Resistance to Ecological Destruction
There is so much strong resistance happening against the extreme energy extraction economy that it is hard to cover this past week in one newsletter. Of note are growing movements in Vermont against a pipeline, a rally and petition in New York for divestment from fossil fuels and students in Massachusetts planning a walk out for divestment on Monday. A tar sands megaload was turned away from the Cheyenne River Sioux lands by the tribal council after one person decided to block the truck and many more saw his tweets and joined him.
In British Columbia, Enbridge is exerting tremendous effort in a small town to gain approval of their pipeline, but the townspeople are fighting back. The Quebec Cree are working to preserve close to 10,000 acres of land. First Nations in Canada are trying to stop the Northern Gateway Pipeline. The “Wall of Women” is blocking a pipeline that Kinder Morgan plans to build. And in the US, the Cowboy Indian Alliance is heading to DC to protest the northern portion of the Keystone XL Pipeline. The Great Climate March is on its way across the US to raise awareness of climate change. Check their website to see if they will come close to you.
Anti-fracking activists in Pennsylvania were hit with maximum bail last week for a blockade action. They need donations. Twelve people were found guilty after their protest of the Pilgrim Nuclear Plant. And Popular Resistance is partnering in a campaign, Clean Up the Mines!, to halt all further uranium mining until the thousands of abandoned mines that continue to poison us are properly cleaned up.
Taking a Stand against the Neoliberal Agenda
The policies that privatize everything possible while cutting our public programs have in common that they are part of an overall neoliberal economic model. Last week we told you that #FedUp was holding a first action to take money creation out of the hands of private banks. Here is their report.
United Students against Sweatshops are on tour to force Teach for America, part of the attack on education, off their campuses. Hundreds of students and faculty rallied at the University of Southern Maine this week against cuts. And bus drivers in Vermont were successful in stopping a harmful city resolution after they overtook City Hall.

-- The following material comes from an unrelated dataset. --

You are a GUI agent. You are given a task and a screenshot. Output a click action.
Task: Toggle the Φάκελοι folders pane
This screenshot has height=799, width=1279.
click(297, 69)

Poverty is growing in the US. Paul Bucheit writes this week that official poverty would be much higher if we used accurate measurements that reflected the current cost of food, housing, health care and education. He finds that almost half of all Americans hold zero wealth because of debt. Nearly a third of student loans are thought to be in default. Considering that we are in a huge stock market bubble and both the Federal Reserve and China are cutting back on cash infusions, economists are forecasting another financial collapse this year.
While the current crises are frightening, they are also opportunities to join together in both protest of harmful policies and the creation of new systems that meet our basic needs. This spring we see that happening through the #WaveOfAction and the Global Climate Convergence. Across the country and around the world, movements for social, economic and environmental justice are connecting their struggles. It is an exciting time. We encourage you to find some way to get involved.